Step Two: “Try to get the baby to react.” In the class, we did this by tapping the baby's foot and yelling “BABY! BABY!” Awkward. In real life, you can just shout the baby's name. Or whatever else gets your baby to react – political injustice, the death penalty, the war on women, whatever. #yesallbabies
Step Three: “Begin chest compressions.” Using two fingers, right below the nipple line (which is super hard to find on your dead baby look alike, fyi), press down 30 times into the baby's chest about an inch and a half. Our instructor recommended we compress to the beat of Michael Jackson's “Stayin' Alive”. Yup. You read that right. Also, you've got to really dig in there. Don't be shy about those compressions. You're gonna feel like you're breaking baby's ribs, but guess what's worse than broken ribs? Being dead. #toughlove
Step Four: Put your mouth over baby's nose and mouth and give 3 breaths. You're going to feel (and look) like you're eating baby's face. Roll with it. When I was doing this part in class, the teacher walked by and said “Oh, you're doing so good. You're a natural!” Super. I'm a natural at fitting your baby's head in my mouth. #partytricks #hashtagsarestupid
Step Five: Repeat this process 5 times and then call 911. In class, we had to show this by picking baby up and announcing to the room “Now I will call 911!”, which made me giggle inappropriately every time. Just so you know, if this were to ever happen to me, I'd totally be calling 911 FIRST, not last. What can I say, I'm a rule breaker.
This week in baby-dom:
How old is Claire?: 9 weeks
How Claire is eating: Here's a nasty effect of adding formula to your baby's diet: constipation. Now, it's not really constipation as she's still doing the deed; she's just doing it less often and when it happens, watch out. POOPMAGEDDON. That crap (literally) is everywhere. We also switched almost totally to cloth diapers this week, which we love, except when I have to put the POOPMAGEDDON into my washer. Ew.

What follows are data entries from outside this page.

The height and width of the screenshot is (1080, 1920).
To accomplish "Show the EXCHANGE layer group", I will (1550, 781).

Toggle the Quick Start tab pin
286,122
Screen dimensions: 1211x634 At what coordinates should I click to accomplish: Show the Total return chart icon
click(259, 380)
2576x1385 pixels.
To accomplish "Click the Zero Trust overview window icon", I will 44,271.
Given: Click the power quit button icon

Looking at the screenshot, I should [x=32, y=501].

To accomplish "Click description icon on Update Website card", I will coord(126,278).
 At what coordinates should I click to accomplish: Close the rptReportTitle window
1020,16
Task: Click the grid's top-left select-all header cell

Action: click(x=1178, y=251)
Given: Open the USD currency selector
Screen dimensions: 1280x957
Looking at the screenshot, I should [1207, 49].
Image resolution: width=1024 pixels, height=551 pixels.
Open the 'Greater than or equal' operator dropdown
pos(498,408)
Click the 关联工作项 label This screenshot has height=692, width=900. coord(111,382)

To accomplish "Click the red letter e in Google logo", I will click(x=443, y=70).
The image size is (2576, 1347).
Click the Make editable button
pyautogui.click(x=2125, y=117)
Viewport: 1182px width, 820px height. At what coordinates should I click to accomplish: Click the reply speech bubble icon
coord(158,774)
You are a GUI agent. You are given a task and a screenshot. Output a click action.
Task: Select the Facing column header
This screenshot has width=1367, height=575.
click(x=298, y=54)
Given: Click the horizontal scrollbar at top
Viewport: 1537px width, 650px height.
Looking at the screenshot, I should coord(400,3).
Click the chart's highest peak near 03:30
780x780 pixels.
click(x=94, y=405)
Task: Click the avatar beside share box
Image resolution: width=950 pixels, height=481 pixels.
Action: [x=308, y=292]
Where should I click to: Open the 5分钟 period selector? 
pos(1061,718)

|This. Right here. Is my. Poopface.|
How Claire is sleeping: Um, like a boss!! Claire is finally sleeping for a good long stretch at night – about 10 pm til 4 or 5 am. Not every night, but most, which sure makes a difference in my mood! :)
Update on the harness: Starting this week, we'll go to our final step with the harness: wearing it 6 hours a day. Basically, during her long stretch of sleep. 3 more weeks of that and then DONE!
How much Claire weighs:10lbs, 13 oz
|10 lbs 13 oz of cuteness|
How much weight I've lost: Oh this stupid stat and my need for full disclosure. Sigh. Well, I did lose 1 more pound this week, which is good. You know what sucks about weight loss? Well, everything, but what I was referencing was how dang slow it goes. I'm all “I had a banana for breakfast and ran .0002 of a mile. Pretty sure I should be skinny now.” Too bad that's not how it works, right?
How Russell's doing: Russell celebrated his first Father's Day last Sunday with lunch out, some new Keens, and one of those fancy water hoses that they show on infommercials. Basically the trifecta of good Father's Day presents.
"I am a Jedi, like my father before me"
Milestones this week: I read Claire's first book to her: “Pat the Bunny”. She cried at the end, presumably because she's a huge advocate for animal rights. Or, because she was hungry. Whatever.